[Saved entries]
★ ★ ★ ★

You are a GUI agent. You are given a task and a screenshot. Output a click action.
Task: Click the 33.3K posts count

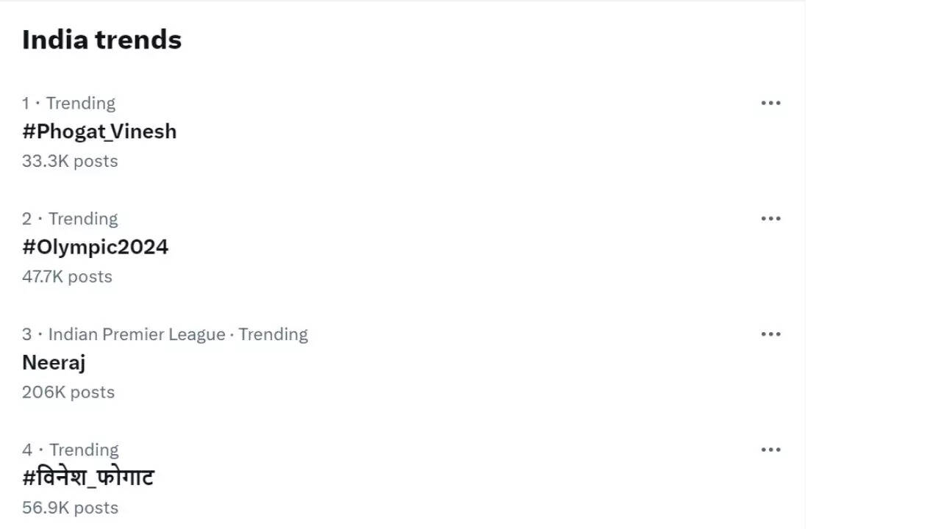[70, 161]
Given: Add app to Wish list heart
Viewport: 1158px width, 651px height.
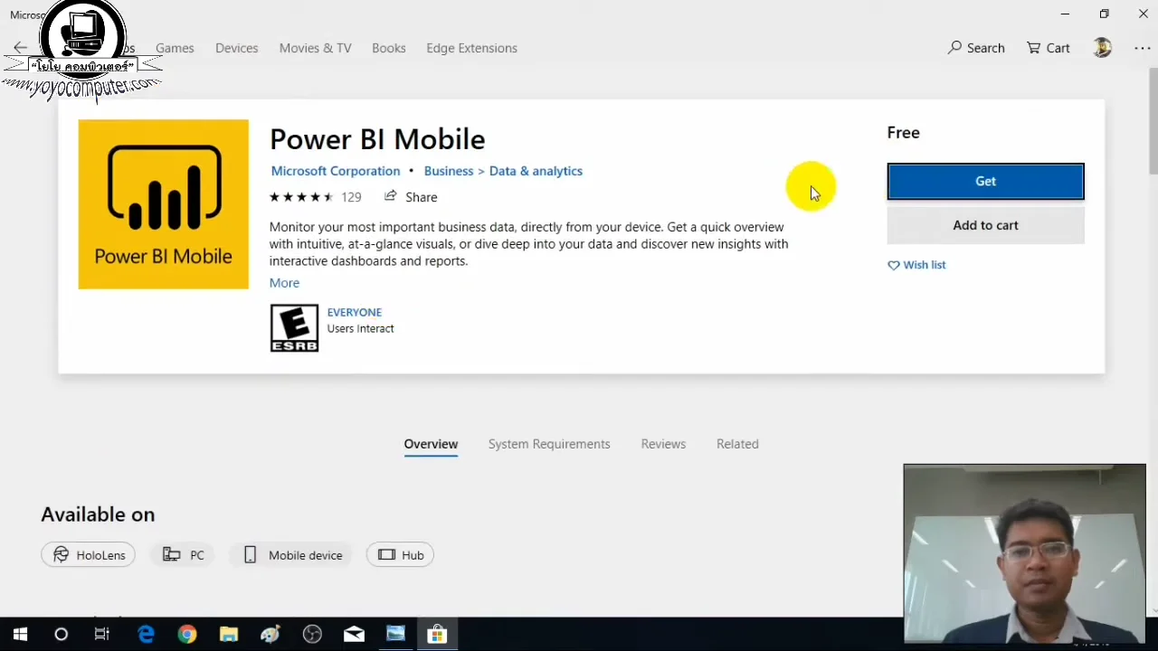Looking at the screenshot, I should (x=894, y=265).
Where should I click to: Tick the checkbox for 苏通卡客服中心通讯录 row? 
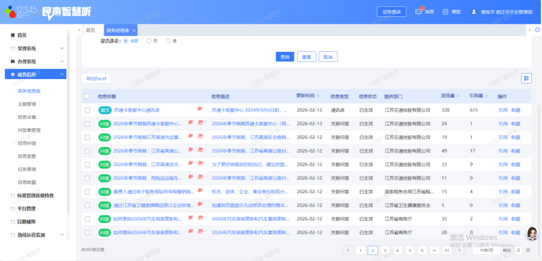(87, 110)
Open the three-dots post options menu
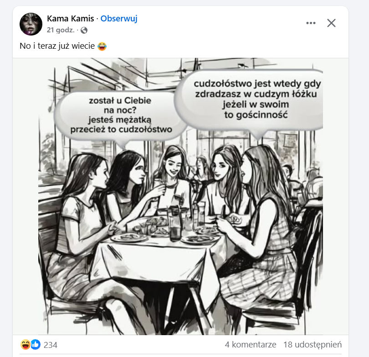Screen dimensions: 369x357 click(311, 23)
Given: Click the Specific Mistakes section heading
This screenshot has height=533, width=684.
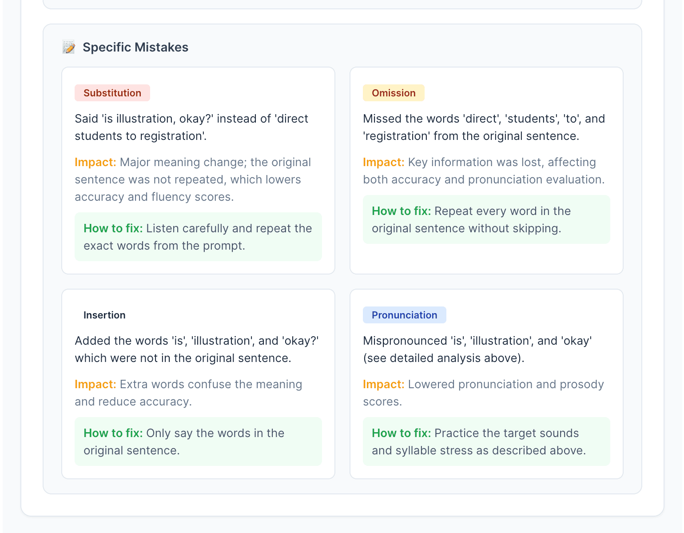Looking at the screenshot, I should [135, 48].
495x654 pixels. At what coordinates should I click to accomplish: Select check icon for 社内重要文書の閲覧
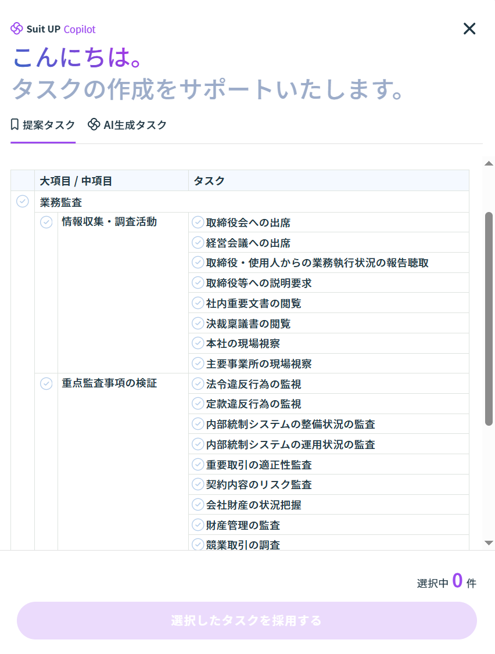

★ ★ ★ ★

▶ _TASK DETAILS_: Exclude every picture and copy the remaining data exactly.

▶ _TASK RESULT_:
You are a GUI agent. You are given a task and a screenshot. Output a click action.
Task: Click the 33.3K posts count

[70, 161]
Given: Add app to Wish list heart
Viewport: 1158px width, 651px height.
Looking at the screenshot, I should (x=894, y=265).
Where should I click to: Tick the checkbox for 苏通卡客服中心通讯录 row? 
(87, 110)
Open the three-dots post options menu
Screen dimensions: 369x357 click(311, 23)
Given: Click the Specific Mistakes section heading
This screenshot has height=533, width=684.
Looking at the screenshot, I should [135, 48].
495x654 pixels. At what coordinates should I click to accomplish: Select check icon for 社内重要文書の閲覧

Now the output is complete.